Benjamin Dessus et Michel Mousel, 15 janvier 2007
Alors que l’actualité législative relance avec la “loi NOME” le débat national sur la régulation du marché de l’électricité, le nucléaire et les tarifs du kWh [1], il nous a paru opportun de publier aujourd’hui sur le site de Global Chance cette tribune, transmise en janvier 2007 à la rédaction du quotidien Le Monde. [NDLR, 30 juin 2010]
Dans un article paru dans Le Monde du 13 janvier dernier, « Quel prix pour l’électricité ? », François Lévêque, professeur d’économie à l’École des mines qui forme l’élite de nos décideurs énergétiques, nous explique tous les avantages qu’il y aurait à laisser au seul marché le soin de fixer les tarifs de l’électricité.

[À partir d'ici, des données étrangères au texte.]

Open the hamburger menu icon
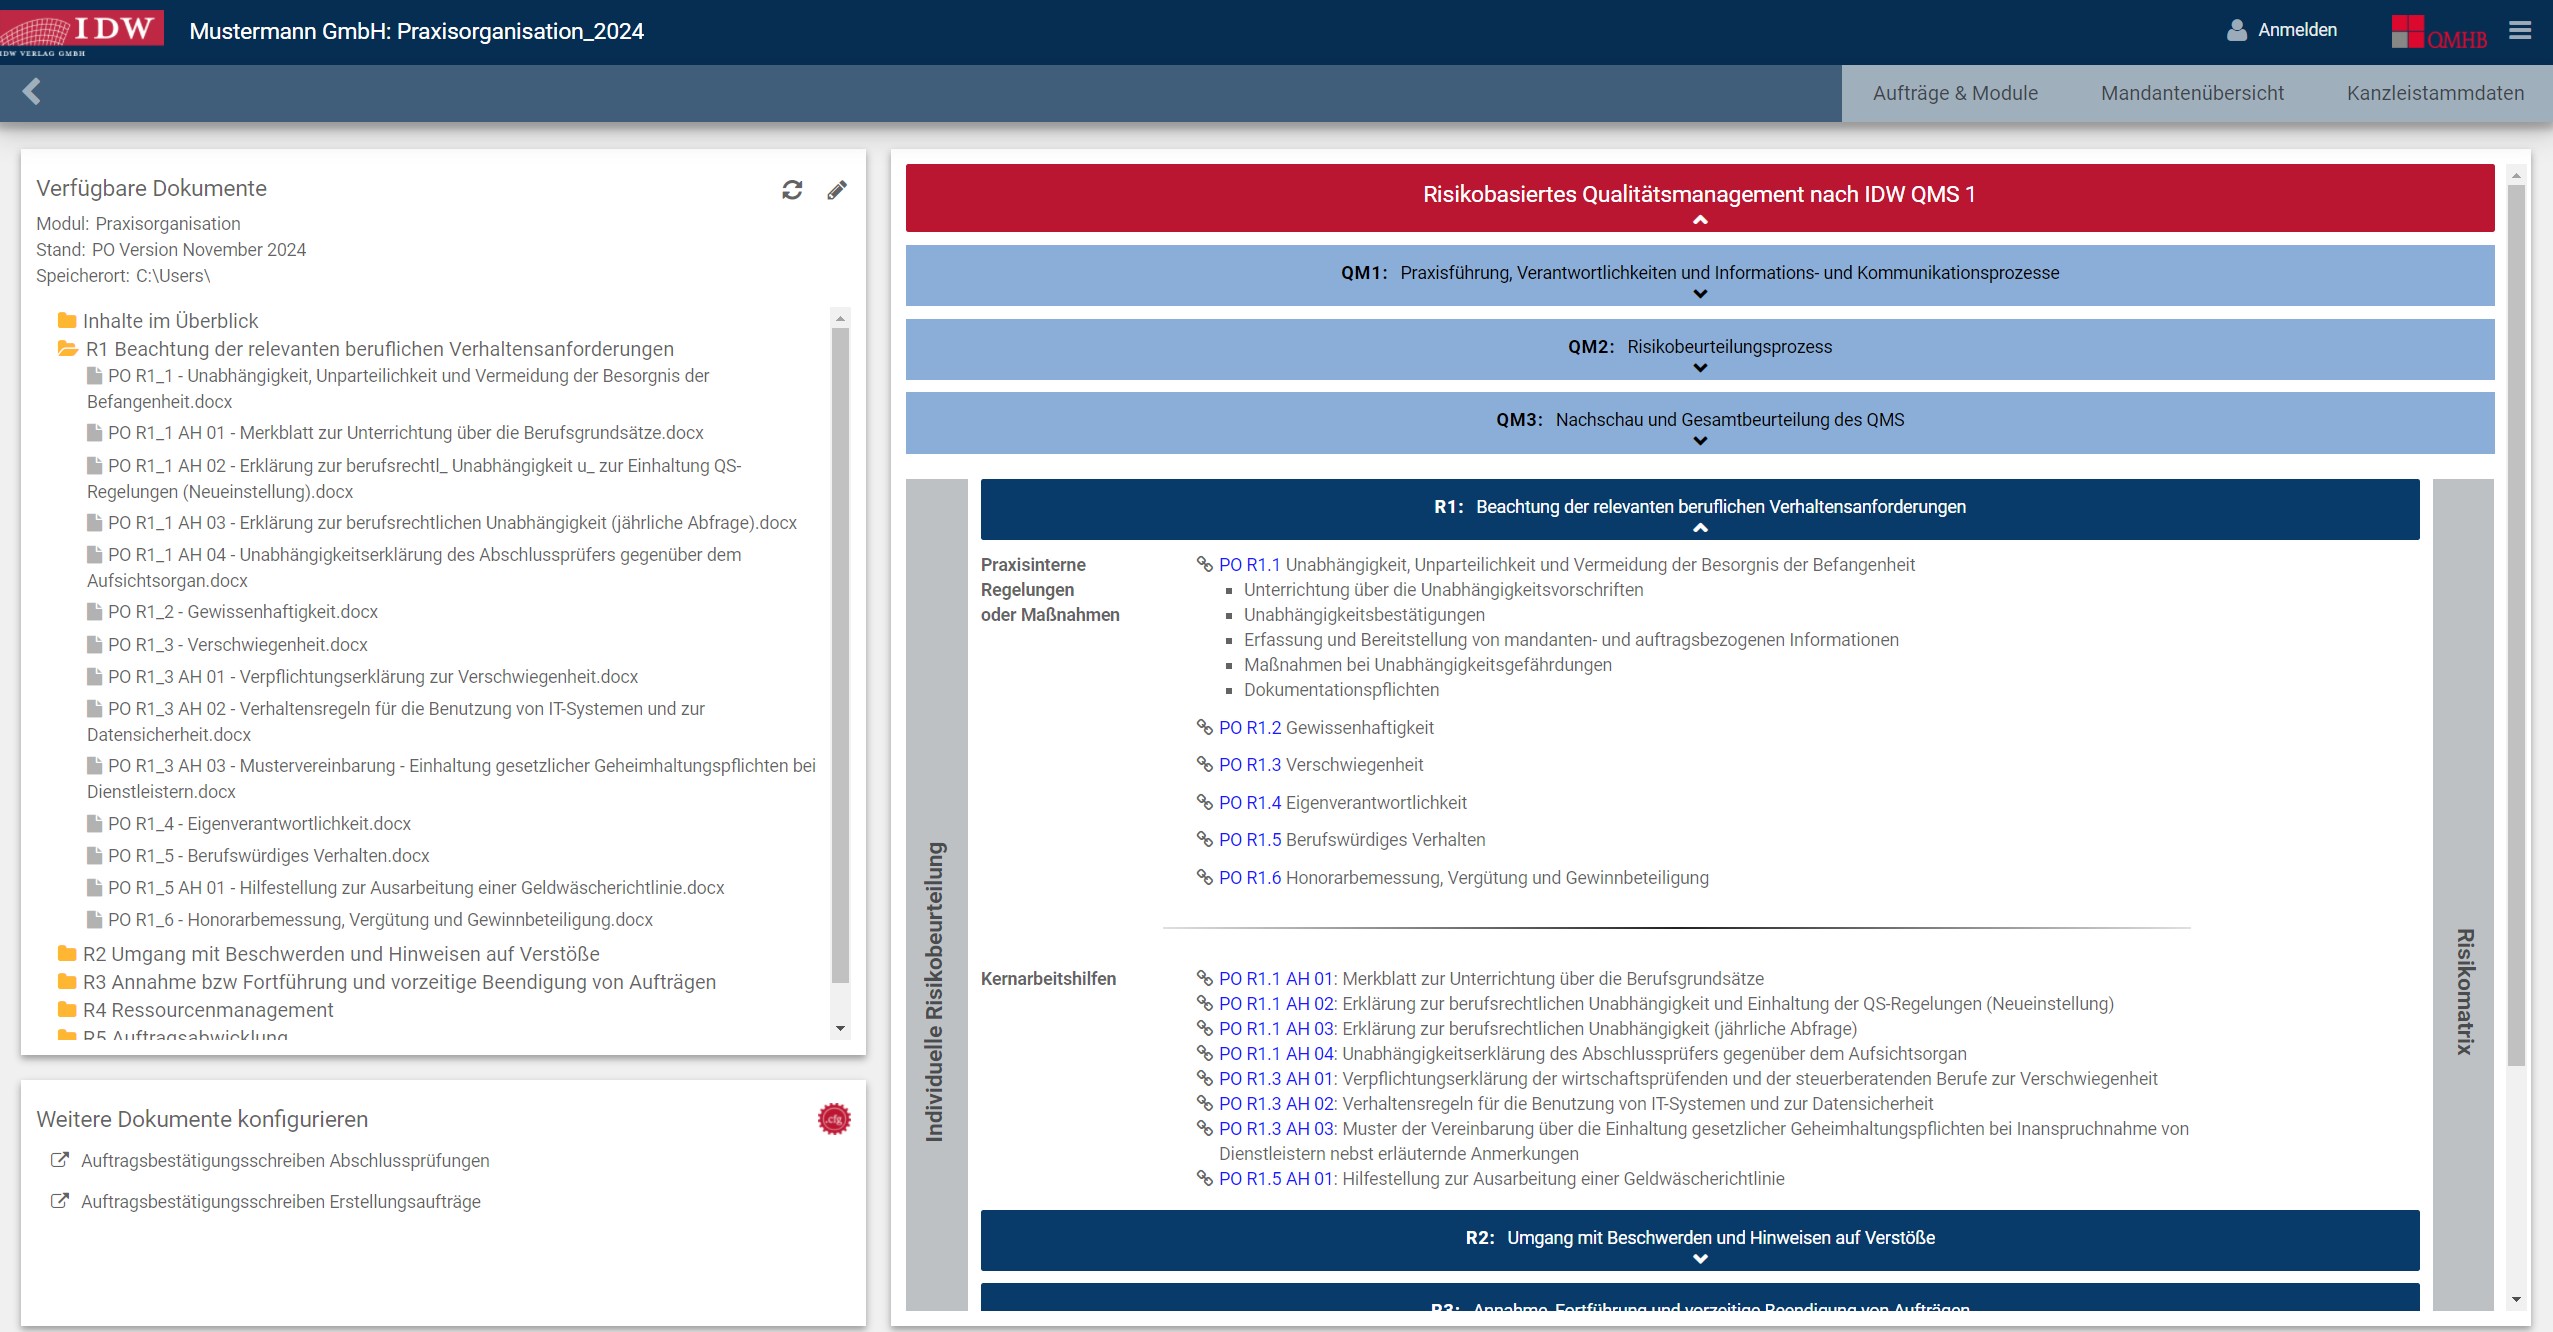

Les tarifs réglementés d’EDF pour les particuliers sont actuellement nettement plus faibles que les tarifs du marché, nous explique-t-il : EDF, en effet, avec ses centrales nucléaires (et en oubliant soigneusement les centrales hydrauliques complètement amorties) profite d’une rente de situation par rapport à ses concurrents puisque la flambée des prix du gaz et du charbon ne l’atteint guère. Et de nous expliquer que, en cas d’abandon des tarifs réglementés jusque là pratiqués par EDF, et par la vertu de l’échange, les consommateurs français, par un effet de « vase communicant », vont payer plus cher, et les allemands moins cher, leur électricité, les premiers perdant cependant moins que les seconds n’y gagnent. Il exclut totalement enfin « la nécessité de protéger les consommateurs de prix abusifs liés à la position dominante des producteurs d’électricité » puisque la Commission Européenne y veille (probablement comme dans le cas des télécommunications ?).
On pourrait naïvement imaginer que notre professeur décèle dans cette perspective annoncée de renchérissement quelques inconvénients, en particulier pour les ménages les moins aisés. Et bien non, il s’en félicite au contraire, pour trois raisons :
D’abord parce que le maintien de tarifs réglementés induira un transfert totalement inéquitable entre les consommateurs restés fidèles à EDF et ceux qui auront librement choisi un autre opérateur et qui paieront plus cher leur électricité.
Ensuite parce que l’augmentation des prix de l’électricité sera un levier majeur d’incitation pour les consommateurs aux économies d’électricité pour réduire leur facture.
Enfin et surtout, parce que cette augmentation des prix incitera les producteurs d’électricité à construire de nouvelles centrales puisque leur produit s’écoulera à des prix élevés, entraînant le cercle vertueux de bénéfices confortables qui permettront l’autofinancement nécessaire à la construction de nouvelles centrales qui… etc.
Et, puis belle cerise sur le gâteau, cette déréglementation permettra aux actionnaires d’EDF de toucher enfin les dividendes auxquels ils ont droit et qui étaient jusqu’ici indûment subtilisés par les consommateurs. Et comme EDF est encore propriété à 85% de l’Etat, c’est la collectivité nationale qui bénéficiera de la plus value boursière importante qu’on peut en attendre et - par ricochet - les consommateurs.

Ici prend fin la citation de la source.